Copy out the entries that follow. Leave none out.

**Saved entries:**
- - -
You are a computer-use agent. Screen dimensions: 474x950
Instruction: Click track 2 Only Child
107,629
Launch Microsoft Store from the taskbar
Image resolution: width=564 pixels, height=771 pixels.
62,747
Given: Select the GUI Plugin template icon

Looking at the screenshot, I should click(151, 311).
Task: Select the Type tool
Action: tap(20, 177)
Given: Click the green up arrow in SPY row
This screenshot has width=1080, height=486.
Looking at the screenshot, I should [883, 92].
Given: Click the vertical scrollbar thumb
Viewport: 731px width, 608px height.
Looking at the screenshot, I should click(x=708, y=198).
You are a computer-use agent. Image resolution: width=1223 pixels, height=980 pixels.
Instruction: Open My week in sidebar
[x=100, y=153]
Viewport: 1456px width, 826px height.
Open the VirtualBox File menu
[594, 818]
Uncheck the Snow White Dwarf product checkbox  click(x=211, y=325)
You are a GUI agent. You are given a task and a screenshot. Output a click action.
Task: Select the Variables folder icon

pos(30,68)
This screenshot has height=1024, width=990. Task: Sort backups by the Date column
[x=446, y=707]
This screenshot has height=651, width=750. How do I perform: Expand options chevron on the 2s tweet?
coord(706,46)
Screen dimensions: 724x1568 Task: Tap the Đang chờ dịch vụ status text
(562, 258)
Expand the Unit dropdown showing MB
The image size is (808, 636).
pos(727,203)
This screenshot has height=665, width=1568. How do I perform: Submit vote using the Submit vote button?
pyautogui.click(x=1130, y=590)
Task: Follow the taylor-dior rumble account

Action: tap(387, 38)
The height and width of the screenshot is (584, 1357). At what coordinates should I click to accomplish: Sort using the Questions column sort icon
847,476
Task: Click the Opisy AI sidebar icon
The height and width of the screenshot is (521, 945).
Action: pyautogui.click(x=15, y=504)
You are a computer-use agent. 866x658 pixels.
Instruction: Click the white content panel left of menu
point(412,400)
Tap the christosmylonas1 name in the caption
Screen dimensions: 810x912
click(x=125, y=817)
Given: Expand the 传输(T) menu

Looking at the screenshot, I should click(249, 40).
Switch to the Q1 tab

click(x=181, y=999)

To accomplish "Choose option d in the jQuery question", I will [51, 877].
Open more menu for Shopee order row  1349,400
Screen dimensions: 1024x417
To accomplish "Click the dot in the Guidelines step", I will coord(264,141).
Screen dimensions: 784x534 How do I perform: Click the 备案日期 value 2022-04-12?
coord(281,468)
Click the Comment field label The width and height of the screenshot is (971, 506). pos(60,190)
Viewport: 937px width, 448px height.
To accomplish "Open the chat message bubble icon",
- - -
**Output for this task:**
You are a computer-use agent. Screen dimensions: 474x950
Instruction: Click track 2 Only Child
107,629
Launch Microsoft Store from the taskbar
Image resolution: width=564 pixels, height=771 pixels.
62,747
Given: Select the GUI Plugin template icon

Looking at the screenshot, I should click(151, 311).
Task: Select the Type tool
Action: tap(20, 177)
Given: Click the green up arrow in SPY row
This screenshot has width=1080, height=486.
Looking at the screenshot, I should [883, 92].
Given: Click the vertical scrollbar thumb
Viewport: 731px width, 608px height.
Looking at the screenshot, I should click(x=708, y=198).
You are a computer-use agent. Image resolution: width=1223 pixels, height=980 pixels.
Instruction: Open My week in sidebar
[x=100, y=153]
Viewport: 1456px width, 826px height.
Open the VirtualBox File menu
[594, 818]
Uncheck the Snow White Dwarf product checkbox  click(x=211, y=325)
You are a GUI agent. You are given a task and a screenshot. Output a click action.
Task: Select the Variables folder icon

pos(30,68)
This screenshot has height=1024, width=990. Task: Sort backups by the Date column
[x=446, y=707]
This screenshot has height=651, width=750. How do I perform: Expand options chevron on the 2s tweet?
coord(706,46)
Screen dimensions: 724x1568 Task: Tap the Đang chờ dịch vụ status text
(562, 258)
Expand the Unit dropdown showing MB
The image size is (808, 636).
pos(727,203)
This screenshot has height=665, width=1568. How do I perform: Submit vote using the Submit vote button?
pyautogui.click(x=1130, y=590)
Task: Follow the taylor-dior rumble account

Action: tap(387, 38)
The height and width of the screenshot is (584, 1357). At what coordinates should I click to accomplish: Sort using the Questions column sort icon
847,476
Task: Click the Opisy AI sidebar icon
The height and width of the screenshot is (521, 945).
Action: pyautogui.click(x=15, y=504)
You are a computer-use agent. 866x658 pixels.
Instruction: Click the white content panel left of menu
point(412,400)
Tap the christosmylonas1 name in the caption
Screen dimensions: 810x912
click(x=125, y=817)
Given: Expand the 传输(T) menu

Looking at the screenshot, I should click(249, 40).
Switch to the Q1 tab

click(x=181, y=999)

To accomplish "Choose option d in the jQuery question", I will [51, 877].
Open more menu for Shopee order row  1349,400
Screen dimensions: 1024x417
To accomplish "Click the dot in the Guidelines step", I will coord(264,141).
Screen dimensions: 784x534 How do I perform: Click the 备案日期 value 2022-04-12?
coord(281,468)
Click the Comment field label The width and height of the screenshot is (971, 506). pos(60,190)
Viewport: 937px width, 448px height.
To accomplish "Open the chat message bubble icon",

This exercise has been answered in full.